Mapping of Bm and Ws

To identify the genomic regions responsible for Bm and Ws mutations, we performed genetic linkage analysis referred by the B. mori single-nucleotide polymorphism linkage map (Yamamoto et al., 2008) and genome sequence (International Silkworm Genome Consortium, 2008). The female body colour of BC1 was too faint to allow us to distinguish each phenotype; therefore, we only used males for screening. We mapped the Bm mutation using ~1800 BC1 individuals and narrowed down the Bm-linked region to between 2 390 014 (nscaf2829-26F) and 4 426 693 (the downstream terminal of the Bm_scaf33) (Figure 2 and Supplementary Table S2). This region was ~2-Mb long on the Bm_scaf33. Next, we performed gene prediction analysis for the candidate region using gene prediction models in KAIKOBLAST and we found 77 candidate genes (data not shown). For the Ws mutation, we delimited the locus to 100-kb-long regions between 2 445 094 (nscaf2829-50F) and 2 541 315 (nscaf2829-39R) on the Bm_scaf33 using ~400 BC1 individuals (Figure 2 and Supplementary Table S2). However, there were no candidate genes within this region (data not shown). According to the linkage analysis of the Bm gene, although the mapping procedure used ~1800 BC1 individuals, the Bm-linked region could not be narrowed down further within an ~2-Mb-long region on the Bm_scaf33, thereby suggesting suppression of recombination. Therefore, the Bm-narrowed region was wider than that of Ws (Figure 2).

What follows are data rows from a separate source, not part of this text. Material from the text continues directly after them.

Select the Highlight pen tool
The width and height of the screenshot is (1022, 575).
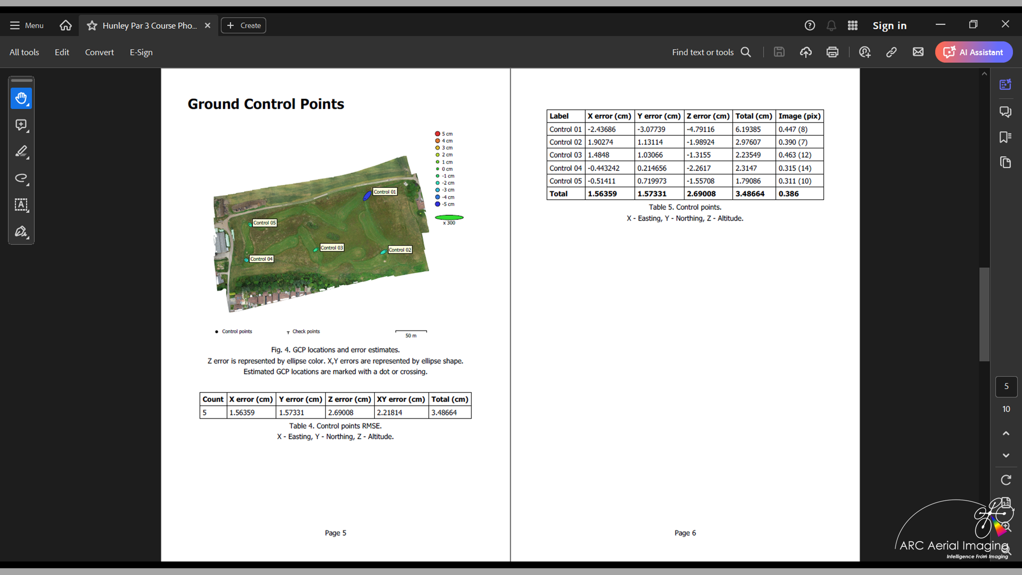coord(21,151)
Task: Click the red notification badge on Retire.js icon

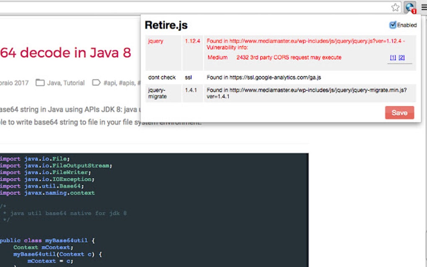Action: tap(413, 11)
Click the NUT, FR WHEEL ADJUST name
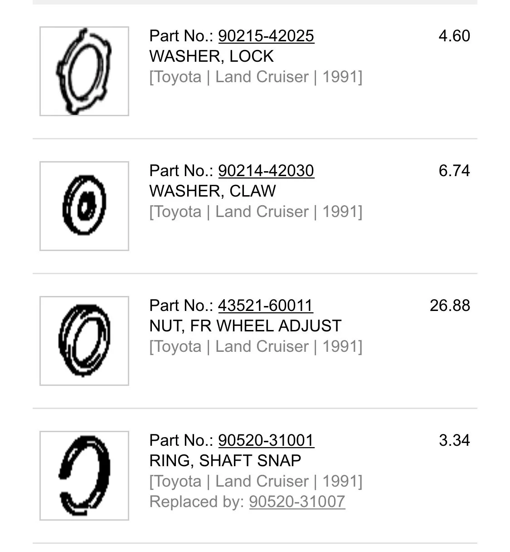Viewport: 510px width, 552px height. click(x=245, y=326)
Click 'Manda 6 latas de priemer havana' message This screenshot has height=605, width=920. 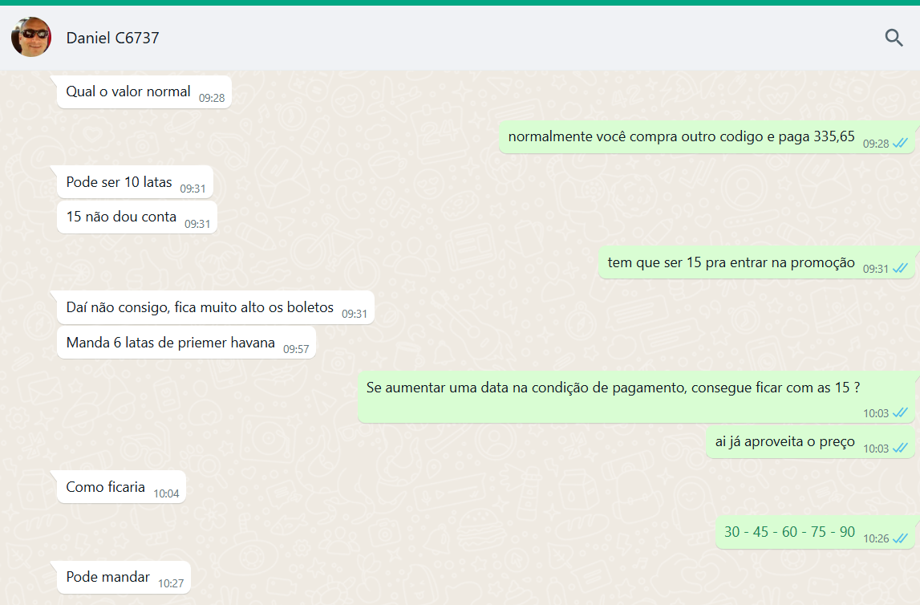tap(170, 343)
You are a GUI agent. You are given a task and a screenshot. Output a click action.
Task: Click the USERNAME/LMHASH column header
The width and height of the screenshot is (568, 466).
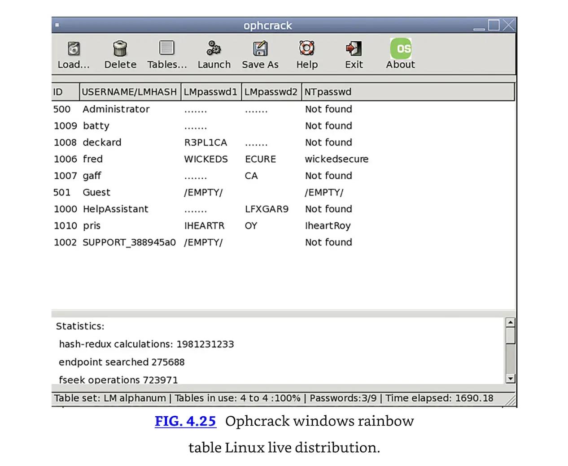(x=130, y=92)
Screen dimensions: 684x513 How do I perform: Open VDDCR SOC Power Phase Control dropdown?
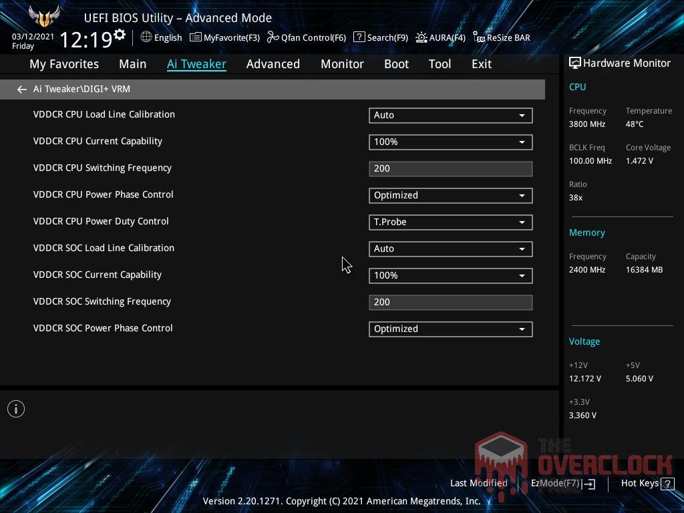pyautogui.click(x=450, y=329)
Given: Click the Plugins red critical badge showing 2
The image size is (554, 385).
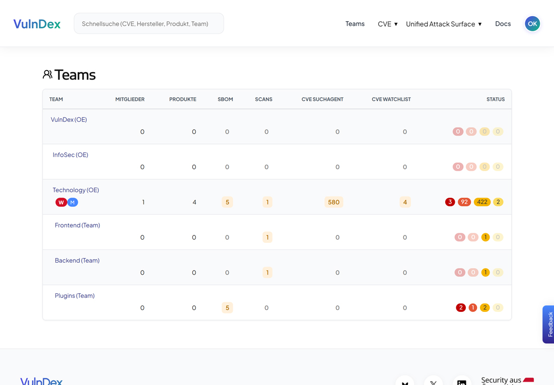Looking at the screenshot, I should coord(460,308).
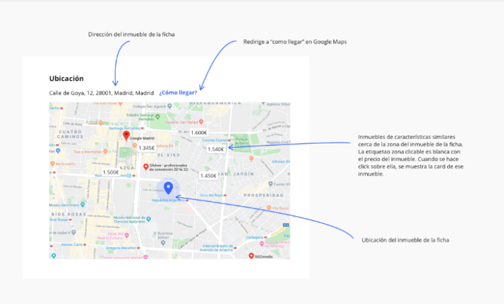Open the 1.500€ property tag
Screen dimensions: 504x304
coord(111,172)
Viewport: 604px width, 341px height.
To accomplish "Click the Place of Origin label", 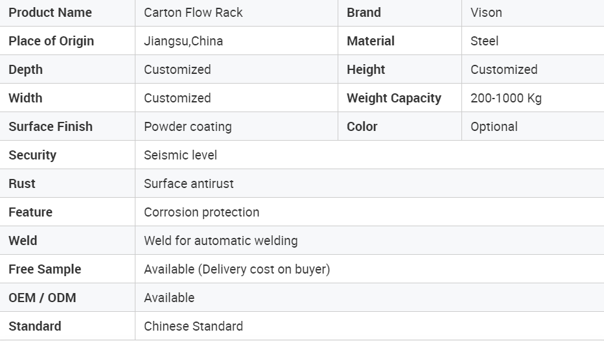I will tap(51, 41).
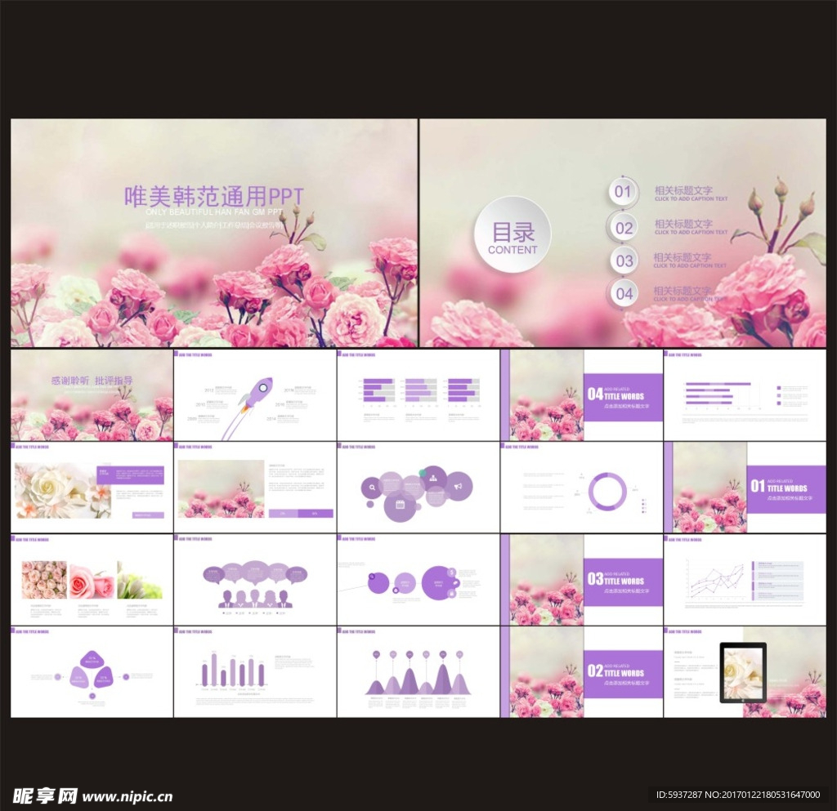837x811 pixels.
Task: Select the dollar icon on the circle flow slide
Action: [x=451, y=573]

Recombination analysis between Bm and Ws

To confirm the recombination between Bm and Ws, the moth phenotype was observed in seven egg batches obtained from the cross between wild type (+Bm/+Bm; +Ws/+Ws) females with F1 males (Bm female × Ws male (Bm/+Bm; +Ws/Ws)) (Supplementary Figure S1 and Table 2). Among 1163 individuals obtained from 7 batches, none of the normal type expected as recombinants appeared (Table 2). The segregation ratio between Bm phenotype and Ws phenotype was ~1 : 1 (Table 2). These strongly suggested that recombination did not occur between Bm and Ws alleles (Table 2), although the genetic distance between both genes is 14.7 cM in the linkage map of B. mori.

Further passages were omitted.